IndexIQ’s first filing for new ETFs in the wake of its acquisition by New York Life Investment Management adds a new twist on a growing trend in foreign equity funds. The SEC paperwork outlines the firm’s plans for five ETFs that apply a partial currency hedge rather than attempting to fully hedge away the effects of currency on a portfolio’s performance.
The funds hit favorite currency hedging targets like Japan and Germany, and the full list is as follows:
- IQ 50 Percent Hedged FTSE International ETF
- IQ 50 Percent Hedged FTSE Europe ETF
- IQ 50 Percent Hedged FTSE Germany ETF
- IQ 50 Percent Hedged FTSE Japan ETF
- IQ 50 Percent Hedged FTSE Emerging Markets ETF
So far, the field of currency-hedged ETFs is dominated by WisdomTree, which has upward of $40 million in combined assets under management in its two largest hedged funds, the WisdomTree Europe Hedged Equity ETF (HEDJ | B-54) and the WisdomTree Japan Hedged Equity ETF (DXJ | B-67). Deutsche Bank and iShares have also entered the field with their own offerings, with other names like PowerShares and ProShares looking to get into the space, judging by recent filings.
Most of these products try to hedge away any and all currency risk, but IndexIQ is apparently recognizing that, for some investors, the currency risk is part of the appeal of investing overseas. After all, like most risks, it can cut both ways and enhance the performance of a portfolio just as much as it can harm performance. The IndexIQ lineup will apply a 50 percent currency hedge that will aim to blunt the impact of currency on a portfolio’s performance by half.
According to the prospectus, the “Underlying Index applies a one month forward rate to approximately half of the value of the non-U.S. dollar denominated securities included in the Underlying Index” for this purpose.

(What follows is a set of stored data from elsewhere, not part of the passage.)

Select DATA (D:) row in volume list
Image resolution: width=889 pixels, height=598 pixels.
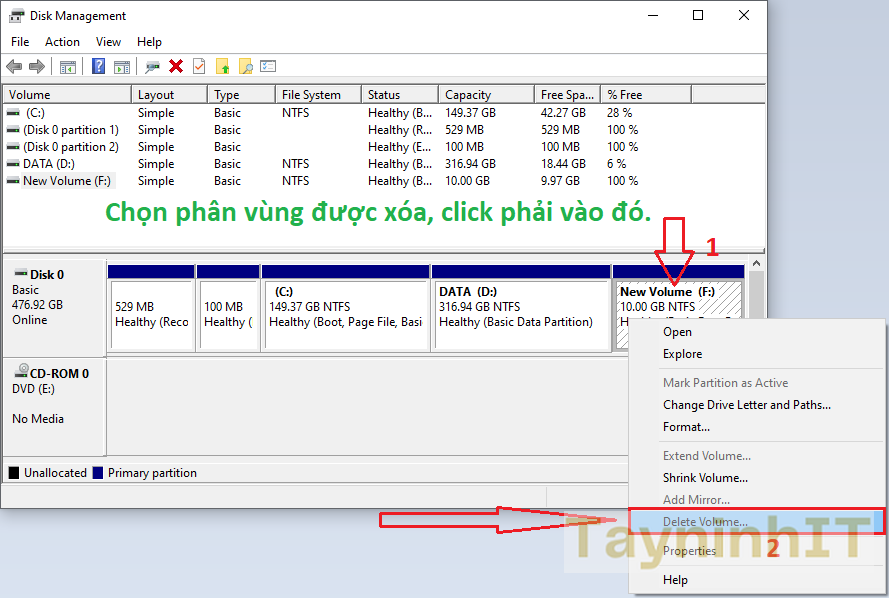(x=48, y=164)
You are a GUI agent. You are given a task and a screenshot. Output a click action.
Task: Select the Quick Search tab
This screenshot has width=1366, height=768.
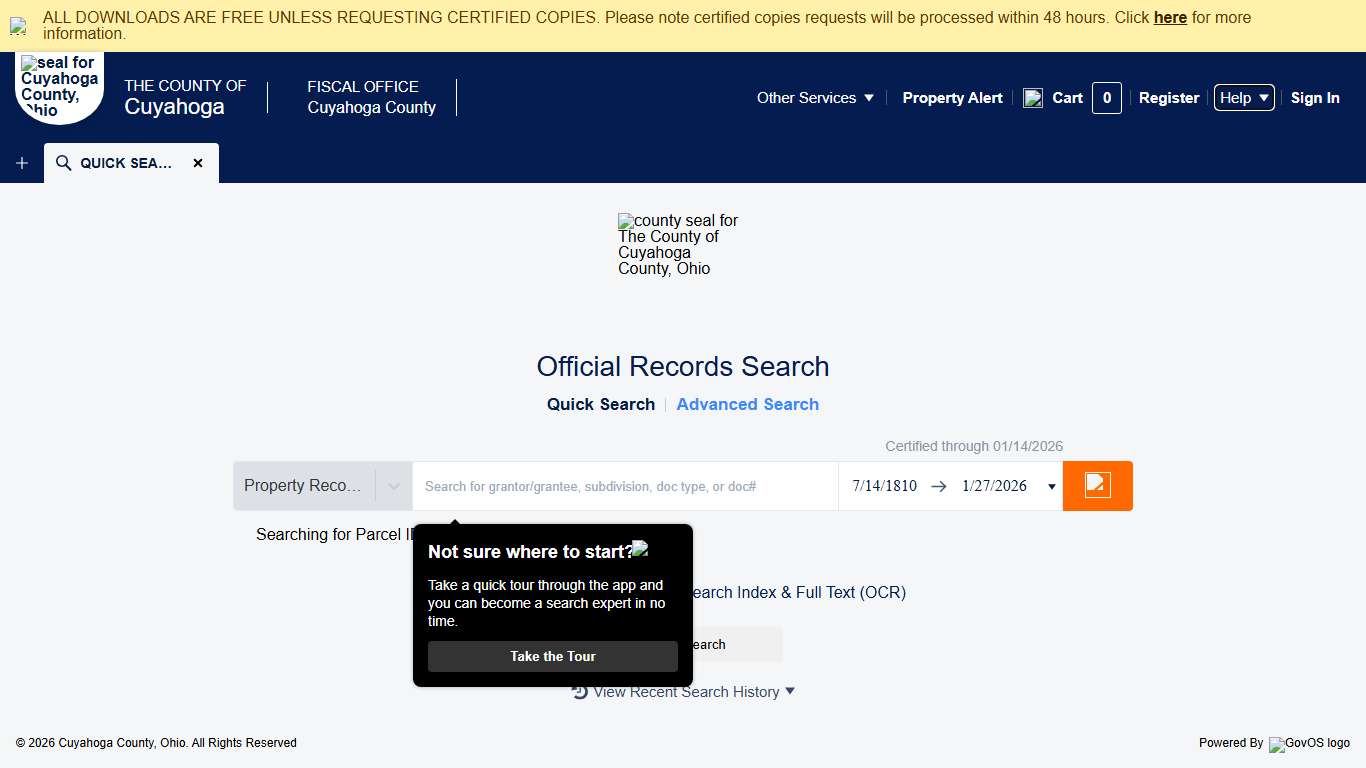click(600, 404)
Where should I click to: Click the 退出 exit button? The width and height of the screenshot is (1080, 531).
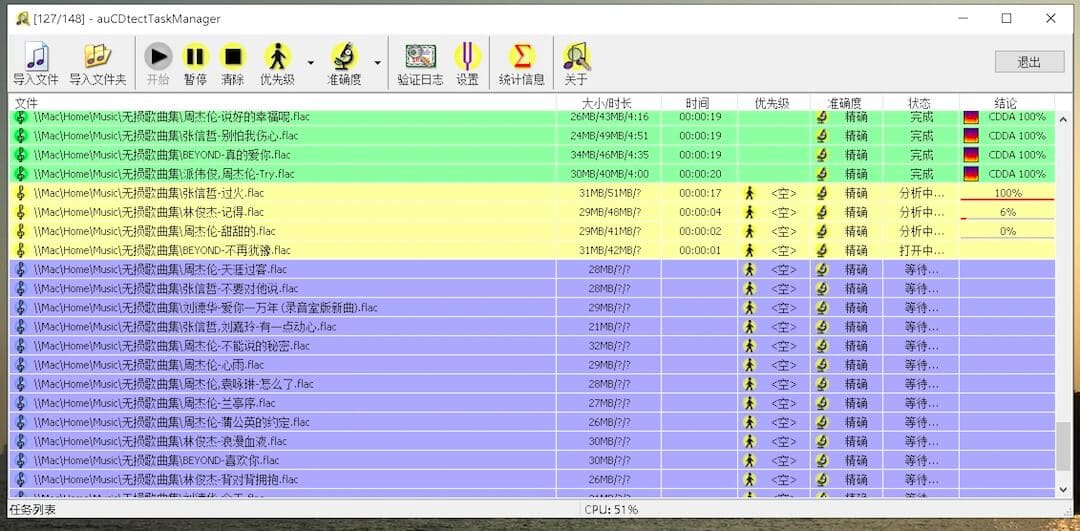pyautogui.click(x=1029, y=62)
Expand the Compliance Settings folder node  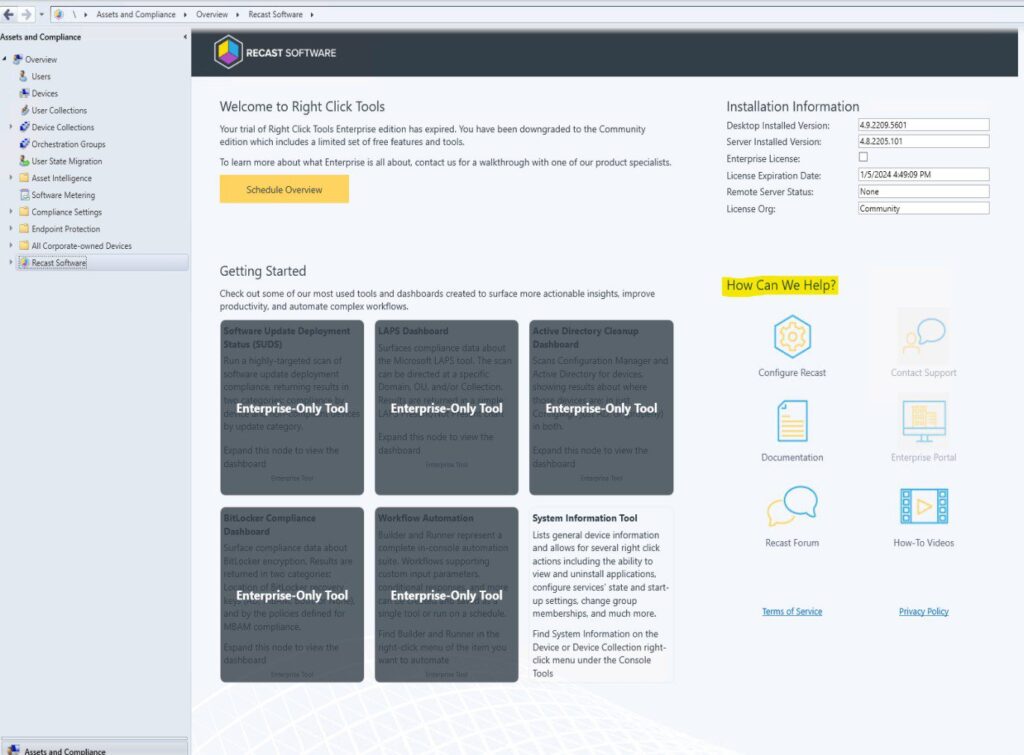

With the international equities ETF field inundated with currency-hedged products, IndexIQ is offering an interesting point of differentiation that could appeal to investors who are interested in eliminating some but not all currency risk.
Of course, a similar—and more easily customized—effect could be achieved by holding a portfolio that is 50 percent a currency-hedged ETF and 50 percent its unhedged counterpart, such as pairing the iShares MSCI Germany ETF (EWG | A-97) with the iShares Currency Hedged MSCI Germany ETF (HEWG | D-53). After all, the iShares lineup of currency-hedged ETFs generally consists of ETFs that hold their unhedged counterparts and apply a hedge via forward currency contracts to that portfolio.